> >

Di Balik Gaya Rambut Mullet Ferdy Sambo, Ada Sejarah Pemberontakan dan Simbol Kekuatan

Lifestyle | 15 Februari 2023, 06:00 WIB
Gaya rambut mullet Ferdy Sambo saat menjalani sidang vonis menjadi salah satu sorotan masyarakat. (Sumber: Tangkapan layar YouTube Kompas TV/Ninuk)

JAKARTA, KOMPAS.TV - Gaya rambut mullet Ferdy Sambo dalam sidang vonis kasus pembunuhan berencana Brigadir Yosua di Pengadilan Negeri Jakarta Selatan pada Senin (13/2/2023) telah menyita perhatian publik.

Dalam sidang vonis tersebut, Ferdy Sambo tampil dengan rambut yang terlihat panjang, tetapi pada sisi kanan dan kiri kepala dibiarkan cepak. Mantan Kadiv Propam Polri itu tampak tenang selama menyimak hakim membacakan putusannya.

Beragam komentar pun mengalir deras di media sosial. Selain mengomentari vonis mati yang dijatuhkan kepada Ferdy Sambo, netizen juga menanggapi gaya rambutnya.

Baca Juga: Ini Perbedaan Vonis Ricky Rizal dan Kuat Ma'ruf, Sebelumnya Dituntut Sama

Denger-denger awalnya hakim cuma vonis 20 tahun penjara cuma karena cukurannya mullet jadi vonis mati,” tulis akun @faiz*** di Twitter.

Mullet terbaik saat ini dipegang Ferdy Sambo,” tulis akun @adji***. 

Pak Sambo kok bisa sih kepikiran potong mullet sebelum vonis,” tulis akun @kurin***.

Simbol Kekuatan dan Pemberontakan 

Di balik gaya rambut Ferdy Sambo yang nyentrik, rupanya ada sejarah panjang soal gaya rambut mullet. Melansir Tangle Teezer, gaya rambut ini telah ada sejak zaman kuno.

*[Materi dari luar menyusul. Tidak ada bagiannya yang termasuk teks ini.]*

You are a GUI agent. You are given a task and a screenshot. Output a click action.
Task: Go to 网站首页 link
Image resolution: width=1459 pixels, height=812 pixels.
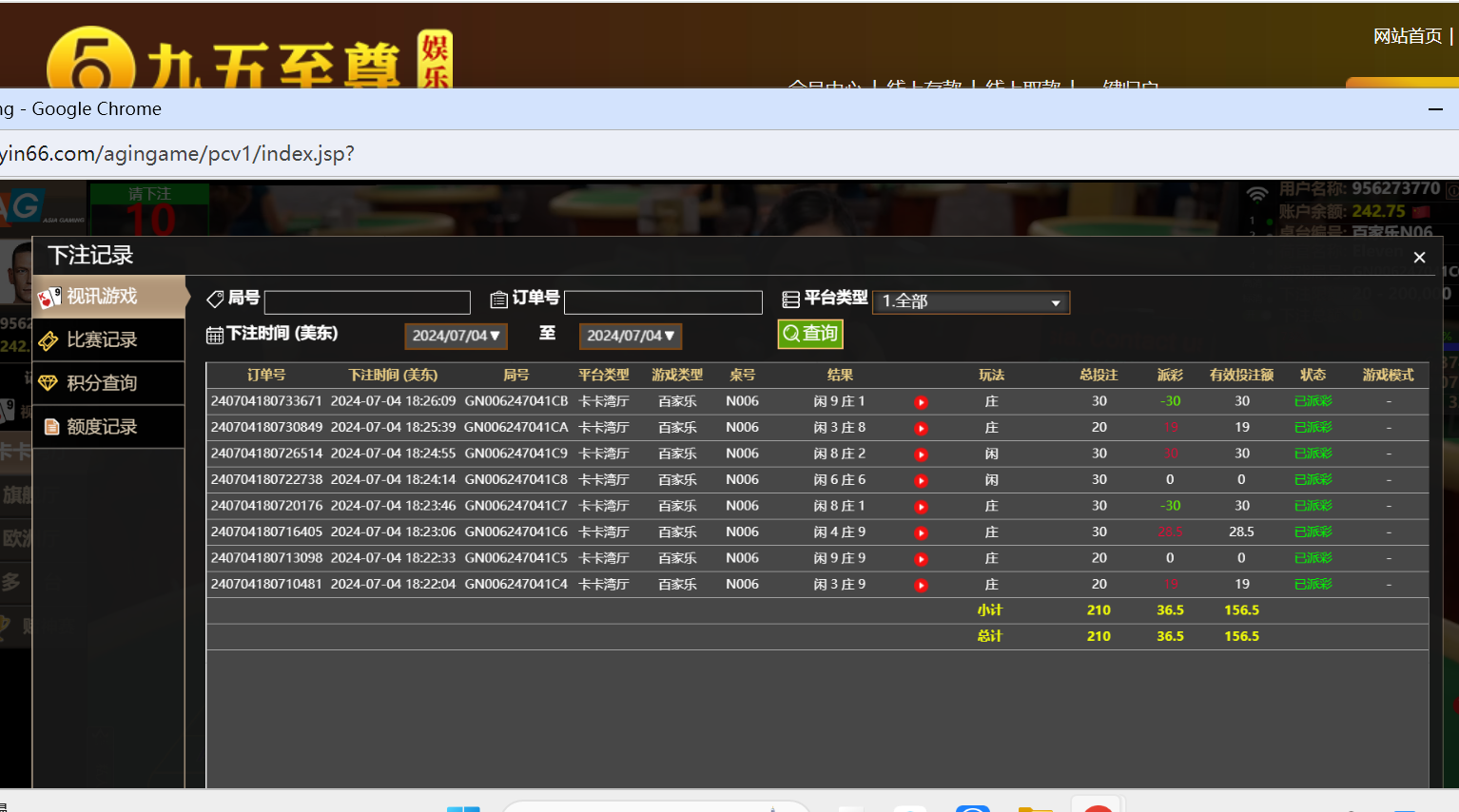pos(1407,36)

Para prajurit pribumi di Amerika biasa memadukan mullet dengan mohawk khas militer. Saat itu, mullet bukanlah sebuah gaya rambut, tetapi dinilai sebagai potongan yang praktis untuk perang.

Rambut yang dipotong cepak akan membuat para tentara kedinginan saat berkemah atau melakukan perjalanan ke medan perang berikutnya. Sementara, rambut panjang akan menjadi rintangan saat berperang. Alternatifnya adalah mullet.

Tentara tetap membiarkan rambut mereka panjang ke belakang dan mencukur sisi kanan dan kirinya agar aman saat bertarung.

Baca Juga: Ferdy Sambo dan Putri Candrawathi Divonis Lebih Berat daripada Tuntutan Jaksa, Bisa Ajukan Banding

Mullet menjadi lambang yang nyata dari kekuatan dan kemenangan masa perang, diabadikan dalam patung, lukisan, dan literatur kuno.

Selain menjadi simbol kekuatan, mullet juga menjadi simbol pemberontakan politik. Pada abad ke-6, gaya rambut yang mirip dengan mullet cukup populer di kekaisaran Bizantium, meski itu adalah ciri khas musuh mereka, suku Hun.

Kala itu, para hooligan berubah menjadi revolusioner anti-pemerintahan yang disebut dengan Greens. Para Greens memotong rambut dan kumis mereka, menyerupai gaya suku Hun, sebagai simbol pemberontakan terhadap norma budaya Bizantium.

Pandangan Mullet Berubah

Pada abad 19-an dan 20-an, mullet yang telah mendapatkan reputasi buruk dan sering digunakan sebagai simbol penghinaan untuk menunjukkan seseorang dari kelas sosial rendah, bukan potongan rambut untuk pria ‘terhormat’ atau kelas kaya.

Namun, hal itu berubah ketika era rock n roll memberontak. Mullet menjadi gaya rambut pilihan bagi siapa pun yang ingin menentang tren konservatif. Little Richard hingga Paul McCartney membuat mullet menonjol di kancah musik. Penyanyi David Bowie membuat mullet makin tenar.

Baca Juga: Cerita Anak-anak Papua Jauh Jalan Kaki Ke Pos Tentara Hanya untuk Potong Rambut

Pada tahun 80-an, mullet menjadi simbol keceriaan, flamboyan, dan kesenangan. Semua orang mulai menerima gaya rambut ini, bahkan mereka yang bukan kalangan selebriti, seperti pengusaha hingga pekerja konstruksi.

Pertengahan 90-an, mullet sempat mengalami penolakan. Namun, pada pandemi Covid-19, gaya rambut ini kembali. Pembatasan masyarakat membuat orang-orang bereksperimen dengan gaya yang mungkin tidak berani mereka coba sebelumnya.